Set task — Rewrite everything from the line containing "Screen dimensions: 600x520" down to the end of the listing below, replacing "Advanced" with "General" and keeping all else unchanged. Leave the pictures out of your answer.

Rows —
● ● ● ●

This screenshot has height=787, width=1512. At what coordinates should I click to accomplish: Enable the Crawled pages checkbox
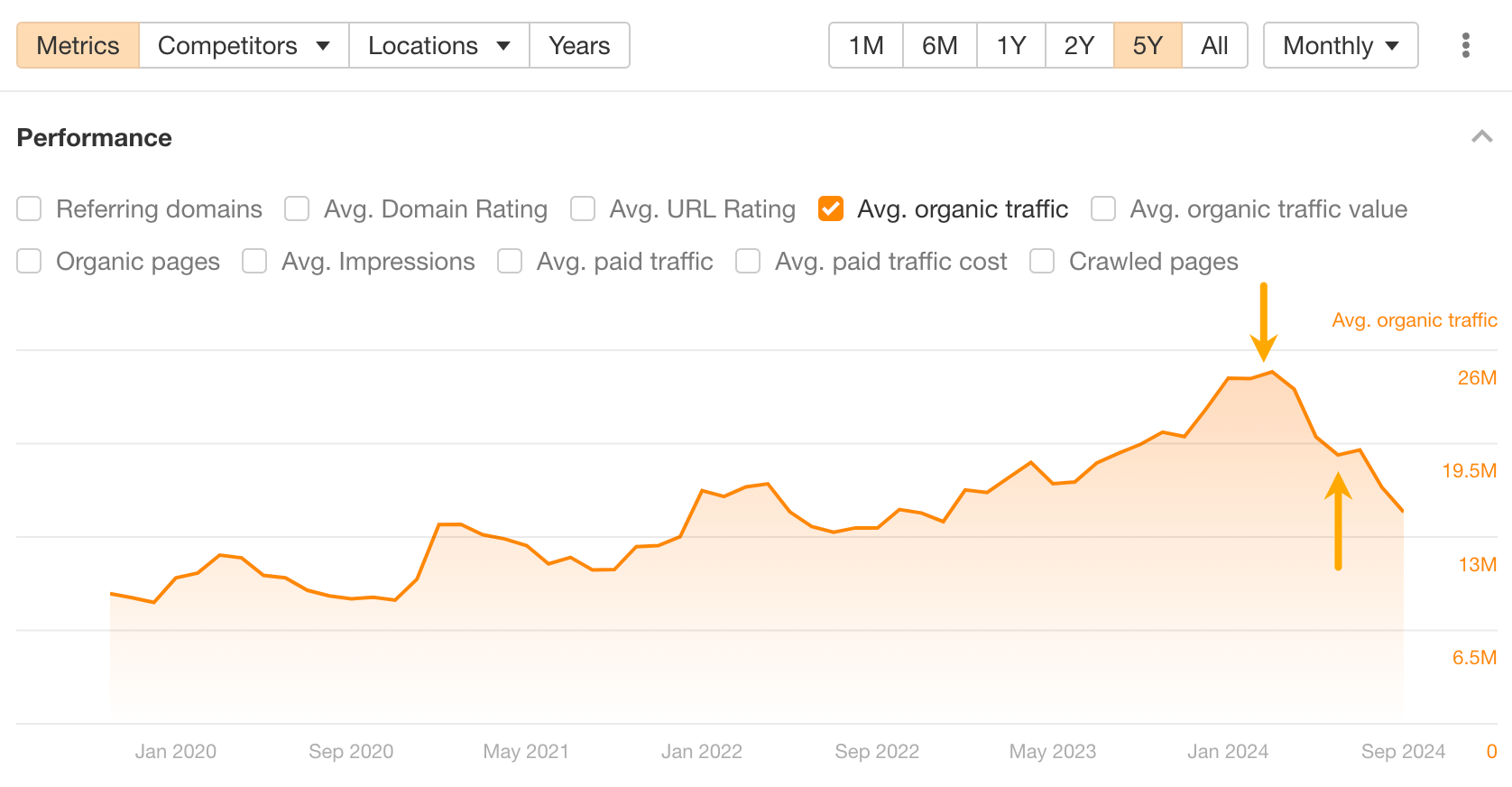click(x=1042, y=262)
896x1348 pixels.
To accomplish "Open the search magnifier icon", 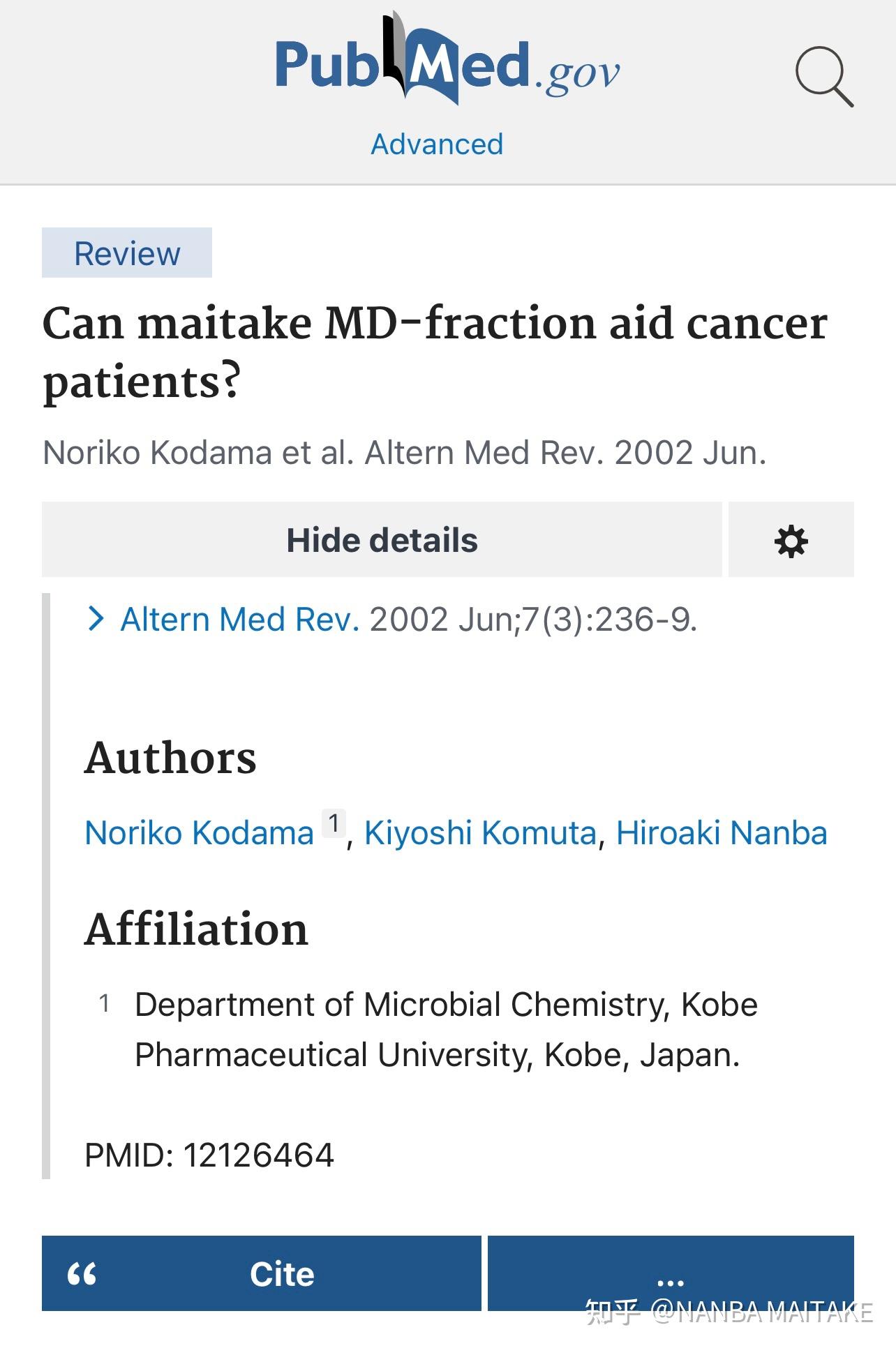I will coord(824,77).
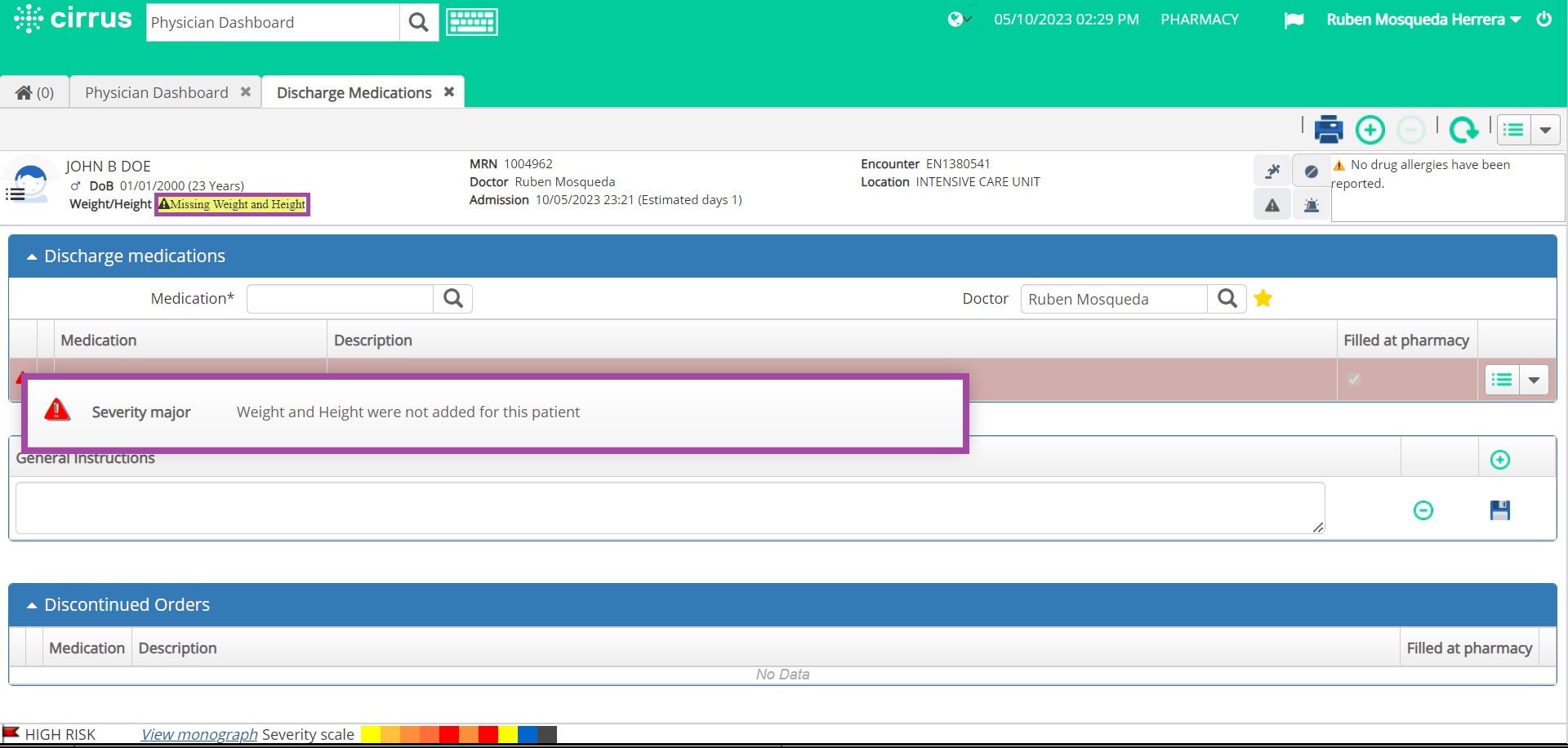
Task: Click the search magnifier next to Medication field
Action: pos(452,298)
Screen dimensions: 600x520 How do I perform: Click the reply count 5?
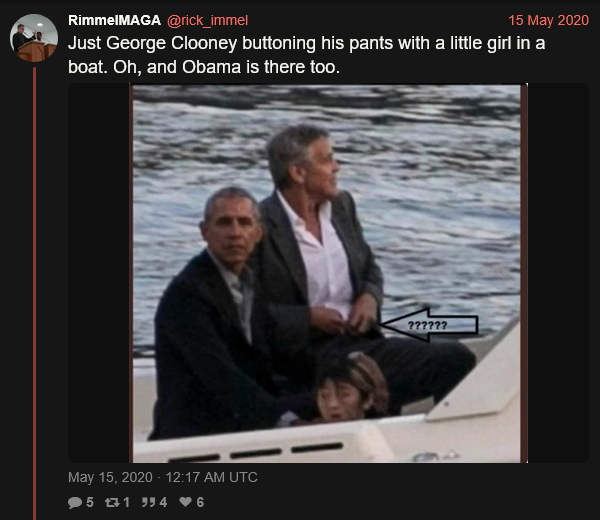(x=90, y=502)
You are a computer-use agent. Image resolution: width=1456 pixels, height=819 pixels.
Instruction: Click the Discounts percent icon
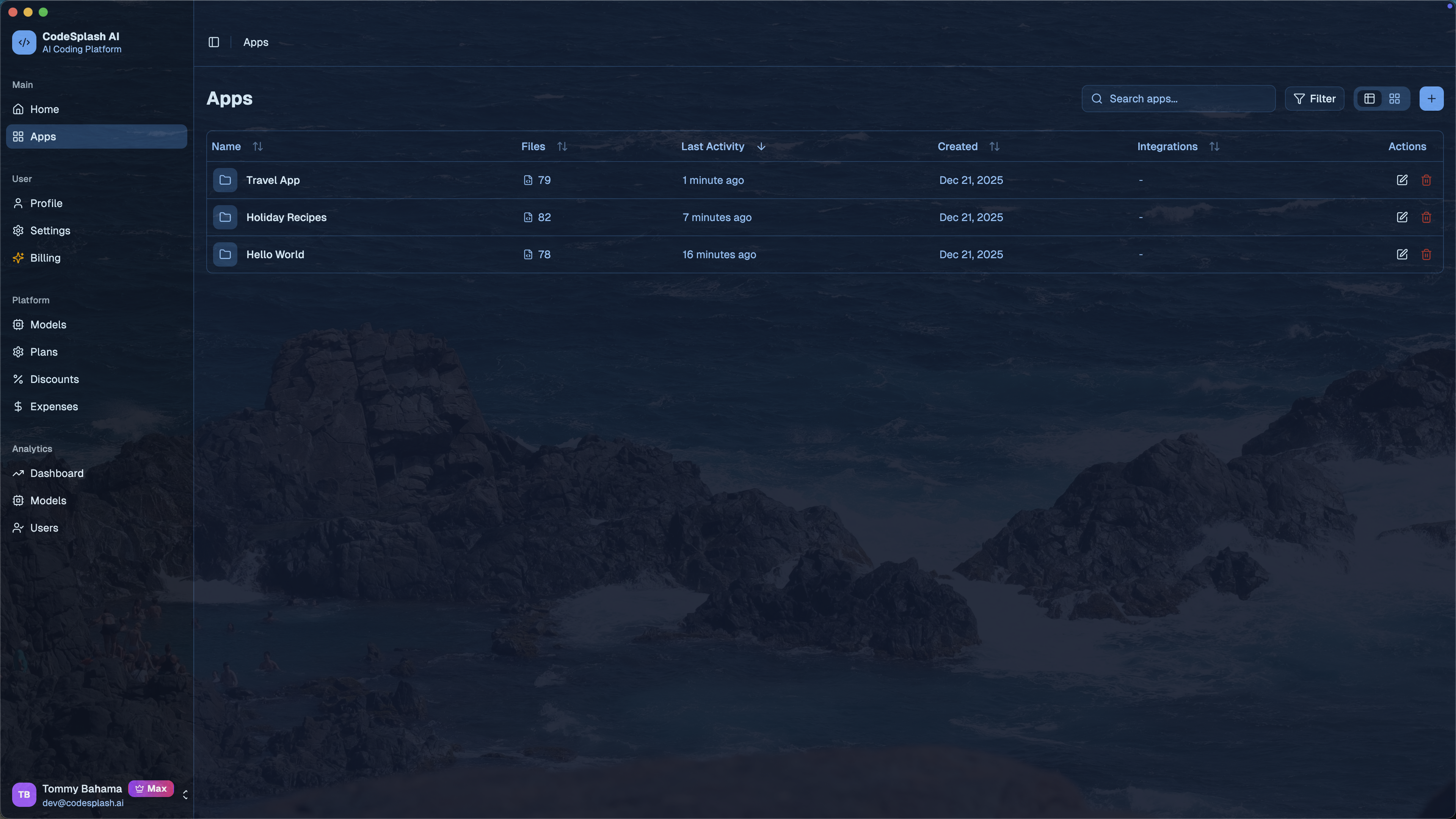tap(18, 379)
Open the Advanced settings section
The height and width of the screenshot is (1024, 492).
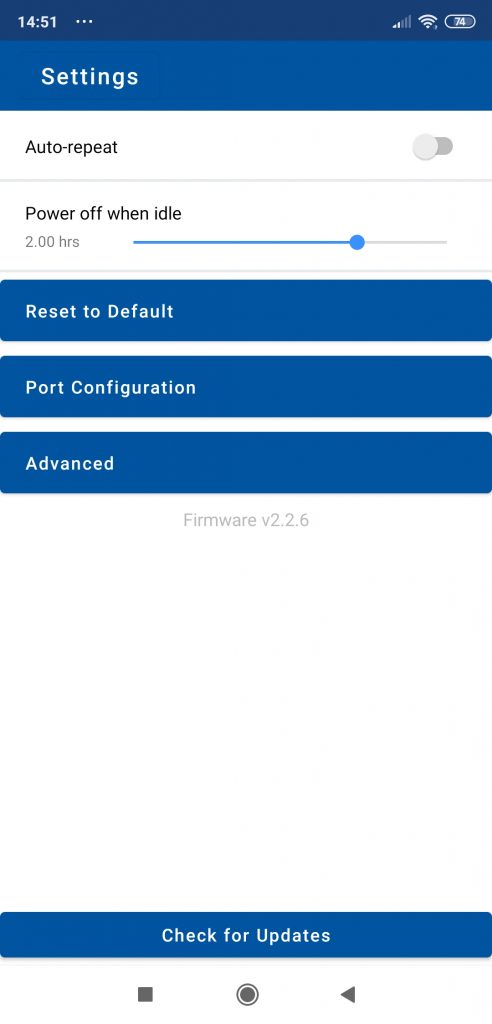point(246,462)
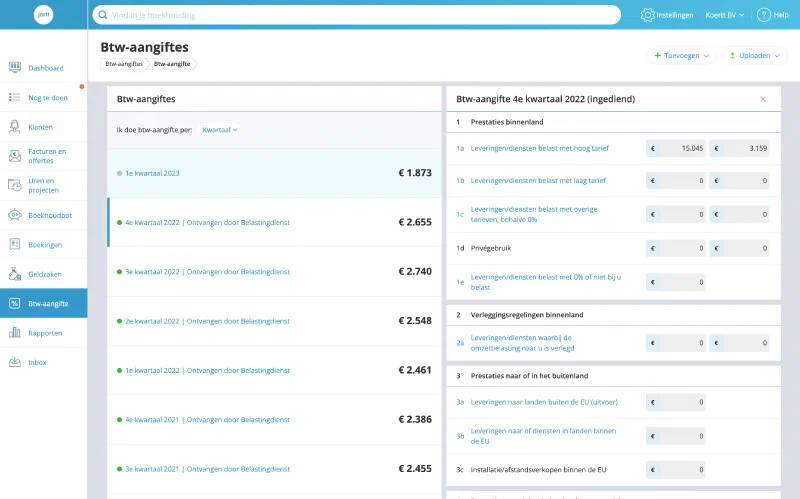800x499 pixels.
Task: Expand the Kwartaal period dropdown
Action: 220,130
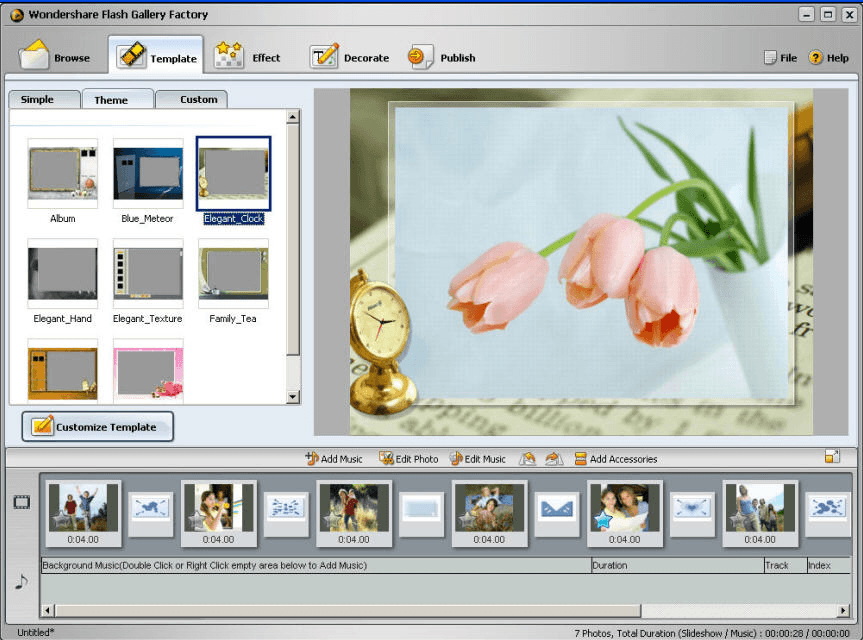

● ● ● ●

Answer to the problem —
Screen dimensions: 600x520 How do I perform: Click the reply count 5?
(x=90, y=502)
You are a computer-use agent. Image resolution: width=1456 pixels, height=819 pixels.
Instruction: Click the Discounts percent icon
tap(18, 379)
Open the General settings section
The height and width of the screenshot is (1024, 492).
point(246,462)
800x499 pixels.
Task: Expand the Kwartaal period dropdown
Action: 220,130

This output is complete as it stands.